● Exercise objective
Reproduce everything from the line containing "Click the HEIGHT column header in top table" down to the line containing "pyautogui.click(x=457, y=310)", substituting "collar diagram" for "sleeve diagram" and leaving all else unchanged.

● Extracted material
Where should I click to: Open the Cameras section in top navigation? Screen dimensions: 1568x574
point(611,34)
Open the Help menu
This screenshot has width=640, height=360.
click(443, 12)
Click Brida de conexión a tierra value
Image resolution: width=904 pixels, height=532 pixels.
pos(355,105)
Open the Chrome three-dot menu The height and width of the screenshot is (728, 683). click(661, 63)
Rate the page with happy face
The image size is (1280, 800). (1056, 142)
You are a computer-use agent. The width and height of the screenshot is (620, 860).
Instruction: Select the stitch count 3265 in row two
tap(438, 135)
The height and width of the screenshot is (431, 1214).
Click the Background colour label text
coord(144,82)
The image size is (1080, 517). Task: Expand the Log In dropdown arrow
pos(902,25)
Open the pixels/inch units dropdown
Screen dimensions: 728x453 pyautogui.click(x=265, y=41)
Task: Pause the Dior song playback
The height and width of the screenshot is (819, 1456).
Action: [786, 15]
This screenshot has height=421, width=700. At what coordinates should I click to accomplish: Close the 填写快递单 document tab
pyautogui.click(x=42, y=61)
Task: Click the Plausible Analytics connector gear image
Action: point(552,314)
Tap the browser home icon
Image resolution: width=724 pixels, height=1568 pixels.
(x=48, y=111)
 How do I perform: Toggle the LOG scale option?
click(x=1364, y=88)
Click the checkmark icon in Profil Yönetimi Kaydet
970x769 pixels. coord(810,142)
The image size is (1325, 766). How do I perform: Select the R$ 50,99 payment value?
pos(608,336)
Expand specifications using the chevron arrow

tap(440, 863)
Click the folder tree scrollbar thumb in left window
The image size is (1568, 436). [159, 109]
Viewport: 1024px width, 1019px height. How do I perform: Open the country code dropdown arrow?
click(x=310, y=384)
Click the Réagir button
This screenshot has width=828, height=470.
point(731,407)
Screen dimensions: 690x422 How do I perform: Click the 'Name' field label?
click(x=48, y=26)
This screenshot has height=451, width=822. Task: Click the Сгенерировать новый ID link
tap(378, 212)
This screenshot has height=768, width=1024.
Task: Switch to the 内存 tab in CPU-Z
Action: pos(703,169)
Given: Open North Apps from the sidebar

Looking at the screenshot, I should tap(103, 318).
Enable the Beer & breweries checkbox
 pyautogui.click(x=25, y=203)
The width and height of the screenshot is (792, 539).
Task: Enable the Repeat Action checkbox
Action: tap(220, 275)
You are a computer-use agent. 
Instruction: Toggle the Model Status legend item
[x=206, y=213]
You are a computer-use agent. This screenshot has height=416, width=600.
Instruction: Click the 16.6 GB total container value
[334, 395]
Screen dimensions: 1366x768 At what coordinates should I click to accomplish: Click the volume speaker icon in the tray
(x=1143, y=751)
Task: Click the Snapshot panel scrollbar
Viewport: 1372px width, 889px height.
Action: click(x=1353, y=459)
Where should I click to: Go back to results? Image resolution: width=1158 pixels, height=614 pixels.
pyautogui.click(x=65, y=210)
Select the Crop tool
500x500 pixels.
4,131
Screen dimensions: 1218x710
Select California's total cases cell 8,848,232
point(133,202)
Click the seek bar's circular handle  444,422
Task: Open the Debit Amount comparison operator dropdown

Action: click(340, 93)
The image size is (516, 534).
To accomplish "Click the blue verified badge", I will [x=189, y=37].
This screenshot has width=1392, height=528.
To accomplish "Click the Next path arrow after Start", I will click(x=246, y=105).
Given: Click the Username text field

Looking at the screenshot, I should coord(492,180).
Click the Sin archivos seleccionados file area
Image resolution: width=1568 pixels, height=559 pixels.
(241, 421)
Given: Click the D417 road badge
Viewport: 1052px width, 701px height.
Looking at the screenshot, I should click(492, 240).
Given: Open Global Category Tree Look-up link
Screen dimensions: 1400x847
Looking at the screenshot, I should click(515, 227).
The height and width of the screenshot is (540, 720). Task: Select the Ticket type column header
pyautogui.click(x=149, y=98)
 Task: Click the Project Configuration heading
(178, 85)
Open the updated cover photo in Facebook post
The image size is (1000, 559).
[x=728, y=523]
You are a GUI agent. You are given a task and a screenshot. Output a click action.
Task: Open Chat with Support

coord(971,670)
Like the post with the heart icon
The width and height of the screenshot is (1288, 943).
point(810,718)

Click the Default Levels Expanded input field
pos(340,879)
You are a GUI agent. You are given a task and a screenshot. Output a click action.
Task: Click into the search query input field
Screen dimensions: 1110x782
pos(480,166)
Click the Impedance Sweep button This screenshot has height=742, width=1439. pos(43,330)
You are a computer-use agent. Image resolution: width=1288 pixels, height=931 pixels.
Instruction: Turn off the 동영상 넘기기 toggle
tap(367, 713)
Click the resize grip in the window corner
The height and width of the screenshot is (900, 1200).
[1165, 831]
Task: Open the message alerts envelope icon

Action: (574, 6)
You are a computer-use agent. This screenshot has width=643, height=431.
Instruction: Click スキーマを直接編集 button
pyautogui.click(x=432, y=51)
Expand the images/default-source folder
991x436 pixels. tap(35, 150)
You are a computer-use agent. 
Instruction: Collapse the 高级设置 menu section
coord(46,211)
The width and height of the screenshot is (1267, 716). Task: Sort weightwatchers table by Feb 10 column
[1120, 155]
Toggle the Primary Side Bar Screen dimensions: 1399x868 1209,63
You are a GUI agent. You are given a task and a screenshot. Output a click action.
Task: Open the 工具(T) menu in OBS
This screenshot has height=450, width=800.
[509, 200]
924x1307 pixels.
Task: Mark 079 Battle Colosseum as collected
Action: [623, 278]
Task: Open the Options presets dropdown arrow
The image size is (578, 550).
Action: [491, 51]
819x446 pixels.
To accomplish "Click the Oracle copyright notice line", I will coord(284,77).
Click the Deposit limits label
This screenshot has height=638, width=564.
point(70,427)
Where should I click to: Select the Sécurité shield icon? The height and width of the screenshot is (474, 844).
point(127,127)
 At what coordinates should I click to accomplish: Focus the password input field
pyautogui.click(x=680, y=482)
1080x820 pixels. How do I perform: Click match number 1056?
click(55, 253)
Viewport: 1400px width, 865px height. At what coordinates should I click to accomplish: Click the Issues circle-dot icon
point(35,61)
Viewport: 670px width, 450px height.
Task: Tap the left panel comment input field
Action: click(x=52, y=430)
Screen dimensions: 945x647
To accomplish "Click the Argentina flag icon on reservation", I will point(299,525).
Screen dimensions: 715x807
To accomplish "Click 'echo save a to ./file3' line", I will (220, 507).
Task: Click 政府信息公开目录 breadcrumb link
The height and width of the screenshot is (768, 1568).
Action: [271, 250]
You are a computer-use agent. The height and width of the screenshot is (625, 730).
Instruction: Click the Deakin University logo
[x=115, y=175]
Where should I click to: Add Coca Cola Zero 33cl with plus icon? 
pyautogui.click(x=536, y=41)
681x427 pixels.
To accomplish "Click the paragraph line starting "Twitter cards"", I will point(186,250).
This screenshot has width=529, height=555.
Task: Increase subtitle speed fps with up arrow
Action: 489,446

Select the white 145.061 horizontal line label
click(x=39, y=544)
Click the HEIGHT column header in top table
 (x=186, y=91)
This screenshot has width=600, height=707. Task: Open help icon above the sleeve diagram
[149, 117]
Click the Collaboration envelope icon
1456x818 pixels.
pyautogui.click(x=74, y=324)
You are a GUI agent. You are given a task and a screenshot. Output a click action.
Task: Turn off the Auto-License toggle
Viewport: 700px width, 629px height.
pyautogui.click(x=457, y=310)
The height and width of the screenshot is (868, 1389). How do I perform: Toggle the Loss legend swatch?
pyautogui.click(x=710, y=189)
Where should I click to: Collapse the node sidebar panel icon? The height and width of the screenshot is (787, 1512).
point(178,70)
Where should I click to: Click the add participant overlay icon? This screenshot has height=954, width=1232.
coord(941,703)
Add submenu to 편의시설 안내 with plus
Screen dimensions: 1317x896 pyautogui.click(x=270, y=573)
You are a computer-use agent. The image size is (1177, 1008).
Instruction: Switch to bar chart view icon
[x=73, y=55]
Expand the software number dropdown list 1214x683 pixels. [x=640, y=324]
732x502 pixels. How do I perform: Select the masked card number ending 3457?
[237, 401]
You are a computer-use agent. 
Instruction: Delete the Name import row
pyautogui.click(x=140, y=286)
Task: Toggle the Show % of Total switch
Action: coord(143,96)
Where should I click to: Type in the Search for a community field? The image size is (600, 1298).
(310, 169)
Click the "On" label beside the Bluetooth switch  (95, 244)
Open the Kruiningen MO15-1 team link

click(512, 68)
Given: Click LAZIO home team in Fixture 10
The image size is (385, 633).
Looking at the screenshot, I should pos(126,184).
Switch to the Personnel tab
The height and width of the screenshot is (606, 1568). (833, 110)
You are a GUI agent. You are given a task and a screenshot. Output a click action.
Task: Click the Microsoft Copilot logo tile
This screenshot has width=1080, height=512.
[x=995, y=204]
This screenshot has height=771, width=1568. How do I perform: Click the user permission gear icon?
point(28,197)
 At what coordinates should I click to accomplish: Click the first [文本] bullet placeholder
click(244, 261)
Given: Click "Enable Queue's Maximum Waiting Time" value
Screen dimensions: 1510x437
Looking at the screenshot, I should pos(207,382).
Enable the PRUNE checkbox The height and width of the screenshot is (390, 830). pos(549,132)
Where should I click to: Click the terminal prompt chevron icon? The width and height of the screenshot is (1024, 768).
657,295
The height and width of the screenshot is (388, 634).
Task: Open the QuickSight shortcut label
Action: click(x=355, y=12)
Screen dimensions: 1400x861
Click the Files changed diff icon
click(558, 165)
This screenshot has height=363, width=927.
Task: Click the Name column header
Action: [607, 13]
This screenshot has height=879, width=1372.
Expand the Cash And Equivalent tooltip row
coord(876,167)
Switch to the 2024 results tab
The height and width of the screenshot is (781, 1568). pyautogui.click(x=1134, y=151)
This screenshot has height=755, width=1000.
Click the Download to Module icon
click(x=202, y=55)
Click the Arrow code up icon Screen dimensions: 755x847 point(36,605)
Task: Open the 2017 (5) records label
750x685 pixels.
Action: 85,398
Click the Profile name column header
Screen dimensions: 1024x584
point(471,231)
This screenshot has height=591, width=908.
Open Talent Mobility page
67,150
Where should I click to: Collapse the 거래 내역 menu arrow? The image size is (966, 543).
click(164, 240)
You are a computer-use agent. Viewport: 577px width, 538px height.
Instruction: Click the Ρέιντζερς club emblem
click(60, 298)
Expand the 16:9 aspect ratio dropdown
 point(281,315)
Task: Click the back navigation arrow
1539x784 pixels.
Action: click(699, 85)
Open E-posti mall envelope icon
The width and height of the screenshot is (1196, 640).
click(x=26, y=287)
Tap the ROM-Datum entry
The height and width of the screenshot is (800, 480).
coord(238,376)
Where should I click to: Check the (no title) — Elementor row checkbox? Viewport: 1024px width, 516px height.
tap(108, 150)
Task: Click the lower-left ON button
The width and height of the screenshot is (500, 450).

● Worked solution
Click the HEIGHT column header in top table
 (x=186, y=91)
This screenshot has width=600, height=707. Task: Open help icon above the collar diagram
[149, 117]
Click the Collaboration envelope icon
1456x818 pixels.
pyautogui.click(x=74, y=324)
You are a GUI agent. You are given a task and a screenshot. Output a click action.
Task: Turn off the Auto-License toggle
Viewport: 700px width, 629px height.
pyautogui.click(x=457, y=310)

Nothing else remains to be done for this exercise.